▸ **EXERCISE MATERIAL**:

------------------------------------------------------------

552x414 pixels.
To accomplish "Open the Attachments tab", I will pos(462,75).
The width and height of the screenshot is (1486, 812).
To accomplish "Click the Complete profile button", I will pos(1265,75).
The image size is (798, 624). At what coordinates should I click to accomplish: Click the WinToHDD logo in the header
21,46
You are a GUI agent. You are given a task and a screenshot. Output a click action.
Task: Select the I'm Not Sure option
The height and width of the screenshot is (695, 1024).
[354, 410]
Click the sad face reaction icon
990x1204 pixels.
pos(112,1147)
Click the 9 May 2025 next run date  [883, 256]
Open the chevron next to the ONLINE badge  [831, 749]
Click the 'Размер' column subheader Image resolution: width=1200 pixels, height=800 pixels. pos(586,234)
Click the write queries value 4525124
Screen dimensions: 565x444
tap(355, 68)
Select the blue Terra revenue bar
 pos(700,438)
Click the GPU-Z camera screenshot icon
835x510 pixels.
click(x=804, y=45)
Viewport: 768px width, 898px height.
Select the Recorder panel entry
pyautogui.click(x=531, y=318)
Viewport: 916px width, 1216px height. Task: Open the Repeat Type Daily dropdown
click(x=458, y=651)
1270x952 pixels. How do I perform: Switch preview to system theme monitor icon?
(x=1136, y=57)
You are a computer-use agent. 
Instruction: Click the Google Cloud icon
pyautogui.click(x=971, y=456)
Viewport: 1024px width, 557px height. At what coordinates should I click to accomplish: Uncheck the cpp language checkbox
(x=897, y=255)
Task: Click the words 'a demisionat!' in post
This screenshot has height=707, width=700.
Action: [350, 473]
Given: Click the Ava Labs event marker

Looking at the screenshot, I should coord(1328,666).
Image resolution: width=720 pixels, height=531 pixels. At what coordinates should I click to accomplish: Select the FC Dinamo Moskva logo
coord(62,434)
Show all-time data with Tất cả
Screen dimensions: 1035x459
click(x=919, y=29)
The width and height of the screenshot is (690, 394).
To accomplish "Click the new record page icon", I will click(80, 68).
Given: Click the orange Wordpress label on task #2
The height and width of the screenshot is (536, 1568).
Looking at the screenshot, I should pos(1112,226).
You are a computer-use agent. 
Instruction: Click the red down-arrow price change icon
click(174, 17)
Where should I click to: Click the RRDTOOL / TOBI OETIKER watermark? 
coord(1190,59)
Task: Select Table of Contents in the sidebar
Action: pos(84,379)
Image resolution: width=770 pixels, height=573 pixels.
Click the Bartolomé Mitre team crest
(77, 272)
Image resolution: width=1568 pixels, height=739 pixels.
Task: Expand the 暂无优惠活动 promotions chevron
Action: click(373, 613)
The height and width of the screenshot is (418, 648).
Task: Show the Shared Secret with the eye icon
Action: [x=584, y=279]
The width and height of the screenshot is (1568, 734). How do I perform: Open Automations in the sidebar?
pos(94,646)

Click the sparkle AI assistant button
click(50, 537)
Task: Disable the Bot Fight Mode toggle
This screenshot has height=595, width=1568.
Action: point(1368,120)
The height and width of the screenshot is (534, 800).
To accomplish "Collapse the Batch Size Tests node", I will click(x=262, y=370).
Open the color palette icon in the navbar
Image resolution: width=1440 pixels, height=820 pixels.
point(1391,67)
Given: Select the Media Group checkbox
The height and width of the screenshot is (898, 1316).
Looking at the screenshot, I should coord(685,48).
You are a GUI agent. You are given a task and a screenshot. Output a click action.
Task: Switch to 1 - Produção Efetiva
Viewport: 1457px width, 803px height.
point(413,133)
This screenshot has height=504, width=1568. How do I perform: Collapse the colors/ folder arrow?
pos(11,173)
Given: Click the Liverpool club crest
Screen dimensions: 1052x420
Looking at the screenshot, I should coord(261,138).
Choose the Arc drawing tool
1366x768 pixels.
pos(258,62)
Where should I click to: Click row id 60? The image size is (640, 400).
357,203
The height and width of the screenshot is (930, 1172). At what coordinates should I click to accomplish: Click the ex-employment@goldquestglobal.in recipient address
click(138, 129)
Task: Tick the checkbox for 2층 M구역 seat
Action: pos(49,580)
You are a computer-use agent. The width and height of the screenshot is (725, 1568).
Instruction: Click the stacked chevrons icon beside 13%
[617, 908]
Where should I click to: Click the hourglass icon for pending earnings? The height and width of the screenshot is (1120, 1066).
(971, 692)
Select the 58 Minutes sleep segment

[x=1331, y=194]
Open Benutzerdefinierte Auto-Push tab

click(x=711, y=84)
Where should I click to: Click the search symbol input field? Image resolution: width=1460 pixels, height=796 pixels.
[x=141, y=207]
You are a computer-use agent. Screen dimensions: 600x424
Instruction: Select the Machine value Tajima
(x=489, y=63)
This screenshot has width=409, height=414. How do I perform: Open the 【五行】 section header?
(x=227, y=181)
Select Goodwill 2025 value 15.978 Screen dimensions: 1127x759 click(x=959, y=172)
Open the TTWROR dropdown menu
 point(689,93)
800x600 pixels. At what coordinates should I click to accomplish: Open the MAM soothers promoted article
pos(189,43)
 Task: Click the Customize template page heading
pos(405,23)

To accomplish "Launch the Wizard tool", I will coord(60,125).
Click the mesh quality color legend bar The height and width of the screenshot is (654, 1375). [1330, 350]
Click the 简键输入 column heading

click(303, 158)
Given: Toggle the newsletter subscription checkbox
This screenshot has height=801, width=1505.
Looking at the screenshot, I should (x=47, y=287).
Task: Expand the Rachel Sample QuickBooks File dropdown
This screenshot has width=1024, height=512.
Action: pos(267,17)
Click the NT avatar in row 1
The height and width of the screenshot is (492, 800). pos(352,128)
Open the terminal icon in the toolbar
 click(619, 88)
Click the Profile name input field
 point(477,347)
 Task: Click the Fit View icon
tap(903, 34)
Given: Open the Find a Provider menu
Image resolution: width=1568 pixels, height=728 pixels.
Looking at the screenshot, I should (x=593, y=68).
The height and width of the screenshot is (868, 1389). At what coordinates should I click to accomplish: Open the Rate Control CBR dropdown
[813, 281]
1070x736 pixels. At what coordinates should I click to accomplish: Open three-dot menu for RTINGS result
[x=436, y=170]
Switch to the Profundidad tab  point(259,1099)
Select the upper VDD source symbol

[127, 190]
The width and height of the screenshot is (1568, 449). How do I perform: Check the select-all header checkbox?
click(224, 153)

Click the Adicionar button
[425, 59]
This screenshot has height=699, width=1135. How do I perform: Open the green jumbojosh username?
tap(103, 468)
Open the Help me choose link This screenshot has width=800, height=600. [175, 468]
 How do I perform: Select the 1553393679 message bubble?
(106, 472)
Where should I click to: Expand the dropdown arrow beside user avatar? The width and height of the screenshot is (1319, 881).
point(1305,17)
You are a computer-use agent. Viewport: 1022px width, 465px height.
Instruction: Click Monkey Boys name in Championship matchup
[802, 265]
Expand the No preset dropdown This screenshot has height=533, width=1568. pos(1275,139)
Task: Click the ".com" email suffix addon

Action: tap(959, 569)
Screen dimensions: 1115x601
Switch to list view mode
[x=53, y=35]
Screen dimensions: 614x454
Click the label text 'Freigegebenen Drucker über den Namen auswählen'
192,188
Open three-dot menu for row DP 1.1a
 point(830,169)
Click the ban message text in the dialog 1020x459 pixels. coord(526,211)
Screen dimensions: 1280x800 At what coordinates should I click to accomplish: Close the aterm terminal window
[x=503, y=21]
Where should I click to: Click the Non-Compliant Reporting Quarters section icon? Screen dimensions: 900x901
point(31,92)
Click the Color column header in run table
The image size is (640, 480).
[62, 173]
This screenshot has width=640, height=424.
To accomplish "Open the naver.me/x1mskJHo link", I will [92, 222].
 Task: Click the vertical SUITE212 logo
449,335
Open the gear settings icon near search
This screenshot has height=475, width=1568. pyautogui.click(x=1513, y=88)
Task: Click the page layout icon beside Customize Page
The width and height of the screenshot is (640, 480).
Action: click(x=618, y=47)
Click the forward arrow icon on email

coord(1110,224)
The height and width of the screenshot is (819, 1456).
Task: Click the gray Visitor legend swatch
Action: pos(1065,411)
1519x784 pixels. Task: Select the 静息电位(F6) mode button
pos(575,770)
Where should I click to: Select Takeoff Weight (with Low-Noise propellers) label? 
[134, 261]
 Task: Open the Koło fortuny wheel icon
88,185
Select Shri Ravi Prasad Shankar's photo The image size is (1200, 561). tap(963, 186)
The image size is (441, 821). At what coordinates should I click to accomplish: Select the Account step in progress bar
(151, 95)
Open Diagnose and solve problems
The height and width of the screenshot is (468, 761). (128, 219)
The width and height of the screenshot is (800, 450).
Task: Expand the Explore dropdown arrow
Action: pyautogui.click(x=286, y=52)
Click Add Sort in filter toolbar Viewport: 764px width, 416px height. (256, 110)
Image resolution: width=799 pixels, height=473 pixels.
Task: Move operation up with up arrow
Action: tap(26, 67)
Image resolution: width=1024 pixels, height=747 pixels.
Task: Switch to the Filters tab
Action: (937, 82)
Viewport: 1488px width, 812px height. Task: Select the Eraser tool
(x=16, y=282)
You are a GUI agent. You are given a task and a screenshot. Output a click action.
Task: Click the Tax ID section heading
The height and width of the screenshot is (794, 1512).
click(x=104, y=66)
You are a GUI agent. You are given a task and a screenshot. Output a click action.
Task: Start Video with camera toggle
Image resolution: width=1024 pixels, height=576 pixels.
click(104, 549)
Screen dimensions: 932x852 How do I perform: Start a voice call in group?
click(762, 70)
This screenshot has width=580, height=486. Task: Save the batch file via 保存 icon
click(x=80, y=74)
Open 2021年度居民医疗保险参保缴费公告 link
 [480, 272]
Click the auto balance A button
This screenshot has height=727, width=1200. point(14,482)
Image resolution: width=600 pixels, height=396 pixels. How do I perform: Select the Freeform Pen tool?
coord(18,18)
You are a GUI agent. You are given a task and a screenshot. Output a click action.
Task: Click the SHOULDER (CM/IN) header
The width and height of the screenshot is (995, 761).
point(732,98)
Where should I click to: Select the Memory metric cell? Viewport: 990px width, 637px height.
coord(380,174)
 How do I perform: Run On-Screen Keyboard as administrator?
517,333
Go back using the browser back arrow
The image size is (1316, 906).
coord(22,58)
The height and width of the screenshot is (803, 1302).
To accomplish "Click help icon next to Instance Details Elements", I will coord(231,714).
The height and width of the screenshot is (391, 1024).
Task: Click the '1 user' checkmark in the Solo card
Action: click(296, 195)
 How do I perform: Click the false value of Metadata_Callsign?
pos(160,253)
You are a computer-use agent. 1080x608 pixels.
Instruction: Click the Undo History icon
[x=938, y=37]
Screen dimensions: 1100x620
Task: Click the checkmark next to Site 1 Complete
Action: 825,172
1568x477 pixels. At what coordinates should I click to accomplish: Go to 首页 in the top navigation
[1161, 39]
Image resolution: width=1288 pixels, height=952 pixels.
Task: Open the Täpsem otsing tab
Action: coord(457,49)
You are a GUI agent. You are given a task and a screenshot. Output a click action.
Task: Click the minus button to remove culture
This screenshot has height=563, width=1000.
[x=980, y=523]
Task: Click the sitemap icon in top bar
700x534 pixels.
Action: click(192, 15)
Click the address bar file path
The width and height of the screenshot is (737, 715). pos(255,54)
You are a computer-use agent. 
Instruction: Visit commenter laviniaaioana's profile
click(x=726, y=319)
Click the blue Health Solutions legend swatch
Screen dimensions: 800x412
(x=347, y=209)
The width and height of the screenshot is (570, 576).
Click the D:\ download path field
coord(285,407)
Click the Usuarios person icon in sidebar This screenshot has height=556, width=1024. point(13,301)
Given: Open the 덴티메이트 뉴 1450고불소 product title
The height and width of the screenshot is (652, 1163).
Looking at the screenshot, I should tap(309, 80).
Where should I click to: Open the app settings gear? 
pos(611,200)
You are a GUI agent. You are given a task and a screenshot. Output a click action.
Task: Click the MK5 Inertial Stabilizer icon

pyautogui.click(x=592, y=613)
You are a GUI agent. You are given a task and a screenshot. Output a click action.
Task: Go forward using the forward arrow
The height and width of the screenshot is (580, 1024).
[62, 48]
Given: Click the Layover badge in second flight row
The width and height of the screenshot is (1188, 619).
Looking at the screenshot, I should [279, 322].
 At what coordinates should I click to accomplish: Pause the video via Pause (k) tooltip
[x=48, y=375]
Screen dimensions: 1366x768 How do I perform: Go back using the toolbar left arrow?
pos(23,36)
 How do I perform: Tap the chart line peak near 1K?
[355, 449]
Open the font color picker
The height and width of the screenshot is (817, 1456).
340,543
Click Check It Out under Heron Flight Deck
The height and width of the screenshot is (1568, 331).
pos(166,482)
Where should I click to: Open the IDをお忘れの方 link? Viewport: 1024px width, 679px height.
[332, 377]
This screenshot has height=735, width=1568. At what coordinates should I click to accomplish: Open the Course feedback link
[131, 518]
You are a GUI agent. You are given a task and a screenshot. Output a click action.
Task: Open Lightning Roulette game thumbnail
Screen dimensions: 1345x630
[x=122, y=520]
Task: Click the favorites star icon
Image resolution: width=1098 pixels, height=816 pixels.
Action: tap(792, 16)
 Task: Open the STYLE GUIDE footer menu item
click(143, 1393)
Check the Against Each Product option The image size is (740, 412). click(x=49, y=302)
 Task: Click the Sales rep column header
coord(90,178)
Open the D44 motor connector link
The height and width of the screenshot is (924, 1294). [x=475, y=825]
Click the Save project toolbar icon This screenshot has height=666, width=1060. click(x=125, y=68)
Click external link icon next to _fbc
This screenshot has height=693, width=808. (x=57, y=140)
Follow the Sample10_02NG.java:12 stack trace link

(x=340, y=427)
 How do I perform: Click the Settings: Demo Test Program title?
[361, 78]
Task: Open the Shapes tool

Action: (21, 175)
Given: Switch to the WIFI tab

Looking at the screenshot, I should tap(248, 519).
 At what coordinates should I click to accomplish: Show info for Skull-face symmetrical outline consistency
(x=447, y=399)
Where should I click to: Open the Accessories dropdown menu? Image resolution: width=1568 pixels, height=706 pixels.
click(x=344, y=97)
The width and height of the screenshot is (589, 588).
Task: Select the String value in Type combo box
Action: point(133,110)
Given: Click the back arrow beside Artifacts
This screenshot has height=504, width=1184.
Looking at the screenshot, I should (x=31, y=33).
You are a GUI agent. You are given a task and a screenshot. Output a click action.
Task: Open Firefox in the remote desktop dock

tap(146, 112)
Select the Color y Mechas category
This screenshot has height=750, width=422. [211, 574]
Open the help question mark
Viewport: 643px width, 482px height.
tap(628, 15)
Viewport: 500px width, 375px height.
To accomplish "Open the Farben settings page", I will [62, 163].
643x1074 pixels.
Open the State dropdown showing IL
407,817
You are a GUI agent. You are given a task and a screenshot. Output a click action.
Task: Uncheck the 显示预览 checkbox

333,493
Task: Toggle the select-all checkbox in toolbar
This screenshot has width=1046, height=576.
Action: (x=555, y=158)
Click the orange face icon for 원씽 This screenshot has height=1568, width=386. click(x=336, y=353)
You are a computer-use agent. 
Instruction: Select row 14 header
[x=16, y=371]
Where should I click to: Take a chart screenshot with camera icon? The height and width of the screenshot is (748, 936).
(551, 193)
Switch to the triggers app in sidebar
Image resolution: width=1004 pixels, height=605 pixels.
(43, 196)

------------------------------------------------------------

▸ **WHAT YOU WILL DO**: The expected answer is an exact copy of the lines above, beginning at the line with "Screen dimensions: 614x454" and ending at the line with "Click the ban", with both ends in.

▸ **ANSWER FOR THE TASK**:
Screen dimensions: 614x454
Click the label text 'Freigegebenen Drucker über den Namen auswählen'
192,188
Open three-dot menu for row DP 1.1a
 point(830,169)
Click the ban message text in the dialog 1020x459 pixels. coord(526,211)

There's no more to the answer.